Recorded data
+ + +

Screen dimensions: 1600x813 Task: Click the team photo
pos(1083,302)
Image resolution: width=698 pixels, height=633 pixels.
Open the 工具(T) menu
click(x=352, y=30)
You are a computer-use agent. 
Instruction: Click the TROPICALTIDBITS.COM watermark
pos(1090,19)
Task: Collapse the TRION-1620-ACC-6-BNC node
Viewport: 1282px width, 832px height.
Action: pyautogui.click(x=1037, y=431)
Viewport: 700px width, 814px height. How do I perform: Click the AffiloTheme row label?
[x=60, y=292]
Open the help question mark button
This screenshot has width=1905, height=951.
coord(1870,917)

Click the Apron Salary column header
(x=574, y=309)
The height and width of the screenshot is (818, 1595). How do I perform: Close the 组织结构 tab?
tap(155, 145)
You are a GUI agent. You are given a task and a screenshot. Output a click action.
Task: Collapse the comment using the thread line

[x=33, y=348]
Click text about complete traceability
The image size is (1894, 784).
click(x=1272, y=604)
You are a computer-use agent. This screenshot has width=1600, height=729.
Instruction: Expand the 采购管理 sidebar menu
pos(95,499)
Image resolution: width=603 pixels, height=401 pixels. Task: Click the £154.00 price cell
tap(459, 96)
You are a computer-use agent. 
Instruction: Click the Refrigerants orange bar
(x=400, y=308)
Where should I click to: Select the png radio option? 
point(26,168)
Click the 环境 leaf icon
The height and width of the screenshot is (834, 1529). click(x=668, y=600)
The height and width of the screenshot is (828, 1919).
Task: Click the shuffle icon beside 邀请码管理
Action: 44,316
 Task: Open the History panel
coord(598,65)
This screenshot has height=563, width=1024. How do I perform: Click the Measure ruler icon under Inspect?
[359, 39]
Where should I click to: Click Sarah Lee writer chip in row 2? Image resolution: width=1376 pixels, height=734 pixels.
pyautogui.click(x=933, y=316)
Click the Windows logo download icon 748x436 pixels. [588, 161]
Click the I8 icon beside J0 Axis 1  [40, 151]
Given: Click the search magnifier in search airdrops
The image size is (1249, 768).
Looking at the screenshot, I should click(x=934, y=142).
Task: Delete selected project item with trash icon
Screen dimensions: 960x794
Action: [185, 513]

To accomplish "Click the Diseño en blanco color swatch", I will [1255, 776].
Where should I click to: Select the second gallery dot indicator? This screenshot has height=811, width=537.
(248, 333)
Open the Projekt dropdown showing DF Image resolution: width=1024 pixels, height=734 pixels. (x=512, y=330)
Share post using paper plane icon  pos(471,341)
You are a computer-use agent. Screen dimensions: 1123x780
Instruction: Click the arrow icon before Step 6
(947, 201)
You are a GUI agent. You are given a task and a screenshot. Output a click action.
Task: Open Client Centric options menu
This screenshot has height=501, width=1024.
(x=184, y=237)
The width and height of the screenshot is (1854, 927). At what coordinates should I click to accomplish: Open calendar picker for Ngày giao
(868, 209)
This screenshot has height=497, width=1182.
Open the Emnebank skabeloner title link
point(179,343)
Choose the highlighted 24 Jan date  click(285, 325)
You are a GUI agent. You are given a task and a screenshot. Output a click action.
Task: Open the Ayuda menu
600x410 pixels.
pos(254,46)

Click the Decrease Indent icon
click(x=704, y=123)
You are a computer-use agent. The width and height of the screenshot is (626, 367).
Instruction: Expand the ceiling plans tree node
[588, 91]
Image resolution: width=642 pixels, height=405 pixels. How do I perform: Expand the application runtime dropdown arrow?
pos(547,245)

+ + +

[DIRECTIONS]:
Reproduce verbatim the lines from the one containing "Click text about complete traceability" through the one containing "point(26,168)", both included.

[SOLUTION FOR THIS EXERCISE]:
Click text about complete traceability
The image size is (1894, 784).
click(x=1272, y=604)
You are a computer-use agent. This screenshot has width=1600, height=729.
Instruction: Expand the 采购管理 sidebar menu
pos(95,499)
Image resolution: width=603 pixels, height=401 pixels. Task: Click the £154.00 price cell
tap(459, 96)
You are a computer-use agent. 
Instruction: Click the Refrigerants orange bar
(x=400, y=308)
Where should I click to: Select the png radio option? 
point(26,168)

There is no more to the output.